== ASSIGNMENT ==
Would you return, word for word, the lines of the data below from the line with "Viewport: 584px width, 392px" through the line with "Task: Click the encryption shield icon", and no others?

== DATA EXCERPTS ==

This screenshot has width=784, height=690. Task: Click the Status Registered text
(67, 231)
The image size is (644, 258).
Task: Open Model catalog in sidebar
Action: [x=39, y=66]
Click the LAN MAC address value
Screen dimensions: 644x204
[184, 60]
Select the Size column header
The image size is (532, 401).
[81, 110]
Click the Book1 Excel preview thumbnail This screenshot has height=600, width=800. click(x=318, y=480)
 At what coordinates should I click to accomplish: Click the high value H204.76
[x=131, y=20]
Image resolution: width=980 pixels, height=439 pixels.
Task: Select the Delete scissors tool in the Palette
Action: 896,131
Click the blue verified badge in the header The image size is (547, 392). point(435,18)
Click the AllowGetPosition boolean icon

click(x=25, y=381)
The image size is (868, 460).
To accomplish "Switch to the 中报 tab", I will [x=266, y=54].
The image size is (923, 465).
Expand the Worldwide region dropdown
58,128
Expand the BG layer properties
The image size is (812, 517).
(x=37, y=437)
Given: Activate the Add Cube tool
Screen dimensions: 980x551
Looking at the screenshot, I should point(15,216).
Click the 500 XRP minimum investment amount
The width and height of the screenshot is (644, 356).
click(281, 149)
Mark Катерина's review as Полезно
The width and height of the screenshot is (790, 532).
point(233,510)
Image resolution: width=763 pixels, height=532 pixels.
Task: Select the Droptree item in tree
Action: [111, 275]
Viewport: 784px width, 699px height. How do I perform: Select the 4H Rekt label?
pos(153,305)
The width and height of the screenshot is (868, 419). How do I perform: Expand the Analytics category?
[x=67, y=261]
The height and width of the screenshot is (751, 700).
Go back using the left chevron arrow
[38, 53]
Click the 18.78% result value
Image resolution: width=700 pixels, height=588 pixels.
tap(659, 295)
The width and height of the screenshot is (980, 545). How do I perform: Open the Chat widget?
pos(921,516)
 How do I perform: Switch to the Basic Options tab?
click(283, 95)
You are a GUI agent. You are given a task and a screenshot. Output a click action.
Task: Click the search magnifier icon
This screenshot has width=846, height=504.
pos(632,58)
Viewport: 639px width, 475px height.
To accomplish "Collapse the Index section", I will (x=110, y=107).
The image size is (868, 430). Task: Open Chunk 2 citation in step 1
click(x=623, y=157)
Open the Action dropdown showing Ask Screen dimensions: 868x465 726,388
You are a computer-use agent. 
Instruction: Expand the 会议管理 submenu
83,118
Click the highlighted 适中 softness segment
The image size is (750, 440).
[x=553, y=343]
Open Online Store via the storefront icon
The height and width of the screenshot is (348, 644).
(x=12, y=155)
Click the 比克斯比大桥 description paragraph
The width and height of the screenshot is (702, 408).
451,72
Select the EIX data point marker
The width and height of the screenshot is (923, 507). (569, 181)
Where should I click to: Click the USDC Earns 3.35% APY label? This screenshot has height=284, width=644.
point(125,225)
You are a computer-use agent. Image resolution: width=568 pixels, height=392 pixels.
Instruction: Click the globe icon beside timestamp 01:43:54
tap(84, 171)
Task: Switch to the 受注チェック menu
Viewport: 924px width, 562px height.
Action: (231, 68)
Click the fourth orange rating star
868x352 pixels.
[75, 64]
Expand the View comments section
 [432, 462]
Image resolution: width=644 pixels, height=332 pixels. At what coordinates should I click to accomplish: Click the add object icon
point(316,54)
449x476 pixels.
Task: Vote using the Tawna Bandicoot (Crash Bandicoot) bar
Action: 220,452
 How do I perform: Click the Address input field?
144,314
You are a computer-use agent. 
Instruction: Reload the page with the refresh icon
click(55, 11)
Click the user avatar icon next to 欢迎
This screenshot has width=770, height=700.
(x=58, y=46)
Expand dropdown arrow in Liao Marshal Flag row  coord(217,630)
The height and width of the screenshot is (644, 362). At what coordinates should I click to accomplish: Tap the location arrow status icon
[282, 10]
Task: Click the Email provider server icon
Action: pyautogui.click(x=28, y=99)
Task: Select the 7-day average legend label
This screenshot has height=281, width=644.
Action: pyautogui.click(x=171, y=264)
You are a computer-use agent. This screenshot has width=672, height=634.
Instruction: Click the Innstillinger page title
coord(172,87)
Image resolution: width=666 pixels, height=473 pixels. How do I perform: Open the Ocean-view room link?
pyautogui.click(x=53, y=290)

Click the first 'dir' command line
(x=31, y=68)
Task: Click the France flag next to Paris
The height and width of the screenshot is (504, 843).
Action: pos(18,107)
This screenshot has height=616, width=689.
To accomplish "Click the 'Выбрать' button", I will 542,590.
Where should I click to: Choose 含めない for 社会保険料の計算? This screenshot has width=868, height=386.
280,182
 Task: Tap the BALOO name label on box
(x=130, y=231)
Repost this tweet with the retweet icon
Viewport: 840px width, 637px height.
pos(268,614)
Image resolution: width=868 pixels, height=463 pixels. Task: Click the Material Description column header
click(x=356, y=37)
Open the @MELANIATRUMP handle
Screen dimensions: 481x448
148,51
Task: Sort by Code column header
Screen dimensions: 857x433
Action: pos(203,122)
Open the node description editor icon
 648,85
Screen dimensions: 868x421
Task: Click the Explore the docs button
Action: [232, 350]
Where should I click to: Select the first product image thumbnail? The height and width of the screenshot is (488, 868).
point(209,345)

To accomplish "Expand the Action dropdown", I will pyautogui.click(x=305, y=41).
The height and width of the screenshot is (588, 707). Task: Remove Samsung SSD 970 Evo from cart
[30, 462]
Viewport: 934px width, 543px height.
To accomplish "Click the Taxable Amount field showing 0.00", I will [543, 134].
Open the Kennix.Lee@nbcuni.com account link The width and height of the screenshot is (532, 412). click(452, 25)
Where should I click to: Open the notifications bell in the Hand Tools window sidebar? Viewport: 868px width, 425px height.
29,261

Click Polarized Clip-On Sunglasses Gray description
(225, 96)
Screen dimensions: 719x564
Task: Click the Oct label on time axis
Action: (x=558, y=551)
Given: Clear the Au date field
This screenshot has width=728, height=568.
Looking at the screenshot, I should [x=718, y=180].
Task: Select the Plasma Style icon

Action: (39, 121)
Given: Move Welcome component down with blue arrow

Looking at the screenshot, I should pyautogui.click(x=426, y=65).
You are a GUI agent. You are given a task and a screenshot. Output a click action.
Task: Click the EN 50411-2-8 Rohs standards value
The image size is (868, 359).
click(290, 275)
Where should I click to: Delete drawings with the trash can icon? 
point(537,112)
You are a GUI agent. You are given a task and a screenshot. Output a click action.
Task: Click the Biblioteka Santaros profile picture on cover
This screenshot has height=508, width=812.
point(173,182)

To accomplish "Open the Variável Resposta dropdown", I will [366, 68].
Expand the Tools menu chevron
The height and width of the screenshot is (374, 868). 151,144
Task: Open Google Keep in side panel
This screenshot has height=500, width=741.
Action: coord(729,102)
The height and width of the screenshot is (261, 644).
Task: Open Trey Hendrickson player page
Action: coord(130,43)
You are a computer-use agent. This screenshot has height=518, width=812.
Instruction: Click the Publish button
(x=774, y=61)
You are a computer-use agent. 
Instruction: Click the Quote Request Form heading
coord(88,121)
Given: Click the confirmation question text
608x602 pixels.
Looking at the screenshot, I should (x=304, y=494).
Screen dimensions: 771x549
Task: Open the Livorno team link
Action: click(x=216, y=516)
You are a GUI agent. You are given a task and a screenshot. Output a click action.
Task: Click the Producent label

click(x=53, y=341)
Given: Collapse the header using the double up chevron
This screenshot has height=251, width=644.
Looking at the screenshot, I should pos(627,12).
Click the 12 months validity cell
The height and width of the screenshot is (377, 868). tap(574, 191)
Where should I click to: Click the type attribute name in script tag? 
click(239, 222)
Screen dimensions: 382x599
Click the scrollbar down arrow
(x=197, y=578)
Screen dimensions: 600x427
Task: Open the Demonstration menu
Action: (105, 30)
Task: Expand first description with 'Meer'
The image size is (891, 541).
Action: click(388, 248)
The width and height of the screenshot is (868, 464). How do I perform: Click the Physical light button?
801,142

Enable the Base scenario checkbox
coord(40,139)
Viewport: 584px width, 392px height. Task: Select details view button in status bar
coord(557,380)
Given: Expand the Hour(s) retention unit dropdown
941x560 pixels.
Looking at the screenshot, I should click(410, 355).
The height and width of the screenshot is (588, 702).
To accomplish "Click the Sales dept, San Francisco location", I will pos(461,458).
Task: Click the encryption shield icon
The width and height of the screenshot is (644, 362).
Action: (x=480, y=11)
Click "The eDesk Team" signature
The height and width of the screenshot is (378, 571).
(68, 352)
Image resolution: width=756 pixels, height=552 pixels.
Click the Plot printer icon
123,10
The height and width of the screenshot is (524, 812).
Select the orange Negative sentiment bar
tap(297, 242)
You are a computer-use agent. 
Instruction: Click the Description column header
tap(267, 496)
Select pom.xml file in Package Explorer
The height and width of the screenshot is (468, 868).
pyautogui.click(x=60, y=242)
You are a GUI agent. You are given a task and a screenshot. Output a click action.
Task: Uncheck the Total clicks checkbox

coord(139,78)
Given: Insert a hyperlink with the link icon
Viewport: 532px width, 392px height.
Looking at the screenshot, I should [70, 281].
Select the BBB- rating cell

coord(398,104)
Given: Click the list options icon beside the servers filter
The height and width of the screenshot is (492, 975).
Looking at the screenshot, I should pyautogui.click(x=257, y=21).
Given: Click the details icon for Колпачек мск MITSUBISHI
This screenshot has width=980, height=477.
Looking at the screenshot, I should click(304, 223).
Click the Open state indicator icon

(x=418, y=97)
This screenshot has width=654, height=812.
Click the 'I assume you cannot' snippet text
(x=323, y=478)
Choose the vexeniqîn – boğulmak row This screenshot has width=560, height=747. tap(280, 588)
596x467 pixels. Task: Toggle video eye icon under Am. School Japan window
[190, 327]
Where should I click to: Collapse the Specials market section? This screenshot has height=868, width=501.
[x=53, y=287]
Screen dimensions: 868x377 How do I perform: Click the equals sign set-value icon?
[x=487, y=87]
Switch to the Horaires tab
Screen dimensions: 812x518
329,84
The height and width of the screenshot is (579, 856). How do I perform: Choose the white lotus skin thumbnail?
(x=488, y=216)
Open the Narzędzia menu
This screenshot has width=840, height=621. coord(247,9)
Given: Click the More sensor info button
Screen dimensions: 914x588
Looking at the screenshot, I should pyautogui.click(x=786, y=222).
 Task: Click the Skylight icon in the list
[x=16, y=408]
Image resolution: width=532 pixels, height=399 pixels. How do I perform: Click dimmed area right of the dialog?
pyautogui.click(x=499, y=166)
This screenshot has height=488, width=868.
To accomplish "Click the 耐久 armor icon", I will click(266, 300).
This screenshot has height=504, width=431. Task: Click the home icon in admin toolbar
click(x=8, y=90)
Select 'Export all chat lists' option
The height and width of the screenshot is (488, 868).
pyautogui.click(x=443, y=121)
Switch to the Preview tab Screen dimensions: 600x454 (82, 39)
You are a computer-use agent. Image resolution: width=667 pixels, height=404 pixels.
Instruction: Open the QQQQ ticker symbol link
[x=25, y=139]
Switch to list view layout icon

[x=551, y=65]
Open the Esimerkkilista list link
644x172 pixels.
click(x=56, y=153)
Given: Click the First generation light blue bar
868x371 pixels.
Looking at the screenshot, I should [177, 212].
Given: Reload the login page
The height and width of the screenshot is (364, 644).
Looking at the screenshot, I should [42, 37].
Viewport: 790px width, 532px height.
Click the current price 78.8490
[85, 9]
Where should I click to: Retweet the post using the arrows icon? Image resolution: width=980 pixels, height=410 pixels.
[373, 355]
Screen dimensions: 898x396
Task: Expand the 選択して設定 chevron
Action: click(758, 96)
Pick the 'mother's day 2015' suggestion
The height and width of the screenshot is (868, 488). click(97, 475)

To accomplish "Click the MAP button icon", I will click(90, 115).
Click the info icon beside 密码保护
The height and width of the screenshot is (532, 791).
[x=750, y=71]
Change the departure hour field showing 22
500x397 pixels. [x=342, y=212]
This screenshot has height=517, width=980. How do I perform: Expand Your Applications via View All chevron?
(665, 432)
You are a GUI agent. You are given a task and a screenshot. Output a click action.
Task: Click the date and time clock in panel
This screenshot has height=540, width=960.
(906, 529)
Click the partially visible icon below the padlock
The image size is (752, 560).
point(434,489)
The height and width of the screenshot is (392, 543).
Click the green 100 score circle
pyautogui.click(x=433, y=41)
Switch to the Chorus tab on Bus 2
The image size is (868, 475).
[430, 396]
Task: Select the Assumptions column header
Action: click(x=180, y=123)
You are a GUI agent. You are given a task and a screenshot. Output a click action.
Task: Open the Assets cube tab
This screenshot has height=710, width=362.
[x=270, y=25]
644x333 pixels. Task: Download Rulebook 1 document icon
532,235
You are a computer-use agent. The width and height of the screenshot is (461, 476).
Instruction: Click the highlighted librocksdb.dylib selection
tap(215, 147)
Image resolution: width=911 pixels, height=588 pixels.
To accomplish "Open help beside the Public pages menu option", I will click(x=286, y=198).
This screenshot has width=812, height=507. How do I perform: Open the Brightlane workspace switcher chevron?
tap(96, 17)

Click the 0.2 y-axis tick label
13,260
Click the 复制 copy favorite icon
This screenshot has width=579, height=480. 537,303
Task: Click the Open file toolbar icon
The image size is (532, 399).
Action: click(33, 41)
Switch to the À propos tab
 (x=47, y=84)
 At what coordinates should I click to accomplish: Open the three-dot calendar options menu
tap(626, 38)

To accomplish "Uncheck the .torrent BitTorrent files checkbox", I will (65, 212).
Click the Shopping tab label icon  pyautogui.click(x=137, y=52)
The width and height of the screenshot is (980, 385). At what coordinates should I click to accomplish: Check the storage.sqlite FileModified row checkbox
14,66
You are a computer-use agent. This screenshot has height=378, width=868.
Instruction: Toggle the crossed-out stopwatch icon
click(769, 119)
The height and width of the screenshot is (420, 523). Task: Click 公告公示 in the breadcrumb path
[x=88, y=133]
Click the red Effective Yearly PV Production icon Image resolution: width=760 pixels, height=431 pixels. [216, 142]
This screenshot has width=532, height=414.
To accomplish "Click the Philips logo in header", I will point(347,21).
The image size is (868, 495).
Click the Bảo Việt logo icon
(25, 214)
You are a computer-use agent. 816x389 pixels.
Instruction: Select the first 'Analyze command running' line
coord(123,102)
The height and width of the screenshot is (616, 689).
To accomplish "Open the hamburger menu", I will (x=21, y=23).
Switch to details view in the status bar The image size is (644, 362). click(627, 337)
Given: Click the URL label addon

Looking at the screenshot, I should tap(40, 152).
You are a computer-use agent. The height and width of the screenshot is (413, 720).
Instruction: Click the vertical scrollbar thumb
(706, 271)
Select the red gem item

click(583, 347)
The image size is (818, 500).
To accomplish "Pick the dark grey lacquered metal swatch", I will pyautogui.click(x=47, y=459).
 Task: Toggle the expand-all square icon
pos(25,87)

== EXERCISE RESULT ==
Viewport: 584px width, 392px height. Task: Select details view button in status bar
coord(557,380)
Given: Expand the Hour(s) retention unit dropdown
941x560 pixels.
Looking at the screenshot, I should click(410, 355).
The height and width of the screenshot is (588, 702).
To accomplish "Click the Sales dept, San Francisco location", I will pos(461,458).
Task: Click the encryption shield icon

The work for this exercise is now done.